EXERCISE OBJECTIVE: Copy out, unchanged, every line from the start of the records to the line that contains "Task: Toggle the OQL 控制台 view button", and stop there.

TASK DATA:
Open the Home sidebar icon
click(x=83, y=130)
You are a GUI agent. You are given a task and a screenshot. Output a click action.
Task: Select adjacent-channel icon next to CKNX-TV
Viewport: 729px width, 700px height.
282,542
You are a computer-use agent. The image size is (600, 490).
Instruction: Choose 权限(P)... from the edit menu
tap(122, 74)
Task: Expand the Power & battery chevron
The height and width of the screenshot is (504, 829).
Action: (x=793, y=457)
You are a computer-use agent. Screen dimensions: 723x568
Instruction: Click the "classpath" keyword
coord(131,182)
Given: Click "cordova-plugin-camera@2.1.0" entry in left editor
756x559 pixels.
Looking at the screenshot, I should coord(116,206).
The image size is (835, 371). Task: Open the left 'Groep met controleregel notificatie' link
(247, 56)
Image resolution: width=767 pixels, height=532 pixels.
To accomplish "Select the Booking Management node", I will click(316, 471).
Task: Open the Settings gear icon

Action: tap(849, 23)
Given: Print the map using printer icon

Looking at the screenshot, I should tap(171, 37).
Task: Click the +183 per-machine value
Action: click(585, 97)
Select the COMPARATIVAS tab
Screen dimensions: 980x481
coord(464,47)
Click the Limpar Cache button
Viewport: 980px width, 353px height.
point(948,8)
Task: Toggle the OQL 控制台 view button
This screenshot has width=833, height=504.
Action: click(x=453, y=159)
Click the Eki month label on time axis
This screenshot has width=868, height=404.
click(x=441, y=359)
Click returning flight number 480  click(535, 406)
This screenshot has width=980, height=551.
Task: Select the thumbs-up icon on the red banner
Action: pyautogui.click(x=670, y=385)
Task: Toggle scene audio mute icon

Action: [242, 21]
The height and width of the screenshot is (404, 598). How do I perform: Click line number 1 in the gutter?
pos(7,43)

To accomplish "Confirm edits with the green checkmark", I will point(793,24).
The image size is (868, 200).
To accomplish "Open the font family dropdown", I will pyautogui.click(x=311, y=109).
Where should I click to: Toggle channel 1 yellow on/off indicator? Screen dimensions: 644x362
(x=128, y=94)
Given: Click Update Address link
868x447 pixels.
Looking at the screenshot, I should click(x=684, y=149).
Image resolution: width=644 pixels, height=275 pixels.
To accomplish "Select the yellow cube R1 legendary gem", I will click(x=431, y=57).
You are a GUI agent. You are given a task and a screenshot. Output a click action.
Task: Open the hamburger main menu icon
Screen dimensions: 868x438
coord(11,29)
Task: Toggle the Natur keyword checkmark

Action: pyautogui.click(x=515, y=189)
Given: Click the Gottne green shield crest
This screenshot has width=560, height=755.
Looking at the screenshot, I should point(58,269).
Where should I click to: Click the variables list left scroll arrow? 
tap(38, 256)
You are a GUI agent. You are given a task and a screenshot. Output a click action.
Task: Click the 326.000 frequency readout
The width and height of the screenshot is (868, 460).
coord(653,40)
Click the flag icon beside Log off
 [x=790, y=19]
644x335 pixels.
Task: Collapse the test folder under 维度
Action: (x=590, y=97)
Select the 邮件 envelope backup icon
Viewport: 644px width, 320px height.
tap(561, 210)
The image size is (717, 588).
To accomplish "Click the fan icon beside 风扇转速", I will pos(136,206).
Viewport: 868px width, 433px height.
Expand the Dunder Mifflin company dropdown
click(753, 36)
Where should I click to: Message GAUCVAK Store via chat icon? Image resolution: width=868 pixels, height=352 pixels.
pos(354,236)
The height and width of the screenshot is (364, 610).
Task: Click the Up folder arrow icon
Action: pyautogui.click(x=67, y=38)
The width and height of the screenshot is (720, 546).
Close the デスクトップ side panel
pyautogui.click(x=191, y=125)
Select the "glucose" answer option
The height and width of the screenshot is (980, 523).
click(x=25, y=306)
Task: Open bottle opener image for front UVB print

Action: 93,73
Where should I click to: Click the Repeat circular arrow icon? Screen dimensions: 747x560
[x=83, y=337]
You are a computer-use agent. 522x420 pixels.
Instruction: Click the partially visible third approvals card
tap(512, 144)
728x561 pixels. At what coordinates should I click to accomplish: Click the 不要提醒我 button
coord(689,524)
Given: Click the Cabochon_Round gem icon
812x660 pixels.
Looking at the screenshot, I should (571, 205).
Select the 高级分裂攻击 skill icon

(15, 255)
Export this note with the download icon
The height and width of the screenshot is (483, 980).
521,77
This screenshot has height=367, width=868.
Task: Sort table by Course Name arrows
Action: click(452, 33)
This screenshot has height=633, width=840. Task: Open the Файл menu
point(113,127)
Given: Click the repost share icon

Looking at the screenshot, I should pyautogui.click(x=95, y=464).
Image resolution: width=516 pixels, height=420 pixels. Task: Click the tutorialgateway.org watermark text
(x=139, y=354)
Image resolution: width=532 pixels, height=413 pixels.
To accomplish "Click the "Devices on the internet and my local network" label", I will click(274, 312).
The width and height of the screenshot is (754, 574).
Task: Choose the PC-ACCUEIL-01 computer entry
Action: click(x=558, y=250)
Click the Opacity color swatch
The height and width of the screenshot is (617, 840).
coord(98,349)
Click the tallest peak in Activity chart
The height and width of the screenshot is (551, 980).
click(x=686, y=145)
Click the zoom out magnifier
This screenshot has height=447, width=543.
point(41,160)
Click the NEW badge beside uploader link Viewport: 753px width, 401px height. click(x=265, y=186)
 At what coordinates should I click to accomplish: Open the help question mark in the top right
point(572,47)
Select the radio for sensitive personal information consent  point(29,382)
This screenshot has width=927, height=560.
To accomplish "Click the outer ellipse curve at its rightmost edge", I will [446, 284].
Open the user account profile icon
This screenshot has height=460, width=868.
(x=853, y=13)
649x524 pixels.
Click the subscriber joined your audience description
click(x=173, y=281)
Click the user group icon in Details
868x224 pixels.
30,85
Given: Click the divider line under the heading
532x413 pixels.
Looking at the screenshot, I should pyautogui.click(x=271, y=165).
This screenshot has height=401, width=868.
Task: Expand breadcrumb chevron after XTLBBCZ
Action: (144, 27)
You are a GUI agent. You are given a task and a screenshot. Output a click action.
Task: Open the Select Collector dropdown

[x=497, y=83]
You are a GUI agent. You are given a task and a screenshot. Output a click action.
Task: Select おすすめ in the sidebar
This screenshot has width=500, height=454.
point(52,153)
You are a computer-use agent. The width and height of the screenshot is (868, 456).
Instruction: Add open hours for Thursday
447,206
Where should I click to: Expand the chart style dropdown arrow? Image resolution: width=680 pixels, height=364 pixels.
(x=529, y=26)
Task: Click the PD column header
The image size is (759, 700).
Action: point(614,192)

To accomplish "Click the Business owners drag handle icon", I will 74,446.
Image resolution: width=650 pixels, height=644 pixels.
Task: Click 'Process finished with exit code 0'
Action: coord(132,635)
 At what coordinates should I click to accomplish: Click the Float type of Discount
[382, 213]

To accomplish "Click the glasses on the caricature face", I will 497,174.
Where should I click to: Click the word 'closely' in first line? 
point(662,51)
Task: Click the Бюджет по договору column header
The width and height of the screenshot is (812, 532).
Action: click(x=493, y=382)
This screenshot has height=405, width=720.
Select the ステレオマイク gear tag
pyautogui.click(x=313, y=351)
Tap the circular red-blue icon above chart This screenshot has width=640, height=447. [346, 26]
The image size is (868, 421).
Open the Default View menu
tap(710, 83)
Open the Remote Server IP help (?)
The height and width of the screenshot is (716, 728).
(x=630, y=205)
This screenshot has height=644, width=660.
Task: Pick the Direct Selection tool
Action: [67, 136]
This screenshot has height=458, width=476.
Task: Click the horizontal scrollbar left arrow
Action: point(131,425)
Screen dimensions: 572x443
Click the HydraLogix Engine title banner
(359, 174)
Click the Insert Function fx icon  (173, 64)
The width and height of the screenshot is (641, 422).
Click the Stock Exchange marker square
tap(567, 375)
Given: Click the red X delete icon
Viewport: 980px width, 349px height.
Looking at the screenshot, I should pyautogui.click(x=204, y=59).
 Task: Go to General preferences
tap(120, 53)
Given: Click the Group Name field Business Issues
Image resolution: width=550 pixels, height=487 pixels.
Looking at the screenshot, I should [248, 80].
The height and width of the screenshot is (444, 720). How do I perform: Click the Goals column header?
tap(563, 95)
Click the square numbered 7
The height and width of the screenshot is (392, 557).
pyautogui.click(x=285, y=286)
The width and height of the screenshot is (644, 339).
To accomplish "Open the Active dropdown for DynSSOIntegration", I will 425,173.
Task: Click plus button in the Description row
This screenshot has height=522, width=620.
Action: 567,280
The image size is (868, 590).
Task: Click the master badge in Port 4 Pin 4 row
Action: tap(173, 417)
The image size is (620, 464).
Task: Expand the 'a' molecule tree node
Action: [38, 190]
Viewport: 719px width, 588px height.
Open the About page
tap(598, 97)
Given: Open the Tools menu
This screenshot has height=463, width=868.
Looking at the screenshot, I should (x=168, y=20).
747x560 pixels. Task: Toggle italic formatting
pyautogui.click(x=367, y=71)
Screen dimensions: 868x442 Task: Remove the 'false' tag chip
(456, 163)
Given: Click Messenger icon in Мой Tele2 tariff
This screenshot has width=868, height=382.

TASK RESULT:
Open the Home sidebar icon
click(x=83, y=130)
You are a GUI agent. You are given a task and a screenshot. Output a click action.
Task: Select adjacent-channel icon next to CKNX-TV
Viewport: 729px width, 700px height.
282,542
You are a computer-use agent. The image size is (600, 490).
Instruction: Choose 权限(P)... from the edit menu
tap(122, 74)
Task: Expand the Power & battery chevron
The height and width of the screenshot is (504, 829).
Action: (x=793, y=457)
You are a computer-use agent. Screen dimensions: 723x568
Instruction: Click the "classpath" keyword
coord(131,182)
Given: Click "cordova-plugin-camera@2.1.0" entry in left editor
756x559 pixels.
Looking at the screenshot, I should coord(116,206).
The image size is (835, 371). Task: Open the left 'Groep met controleregel notificatie' link
(247, 56)
Image resolution: width=767 pixels, height=532 pixels.
To accomplish "Select the Booking Management node", I will click(316, 471).
Task: Open the Settings gear icon

Action: tap(849, 23)
Given: Print the map using printer icon

Looking at the screenshot, I should tap(171, 37).
Task: Click the +183 per-machine value
Action: click(585, 97)
Select the COMPARATIVAS tab
Screen dimensions: 980x481
coord(464,47)
Click the Limpar Cache button
Viewport: 980px width, 353px height.
point(948,8)
Task: Toggle the OQL 控制台 view button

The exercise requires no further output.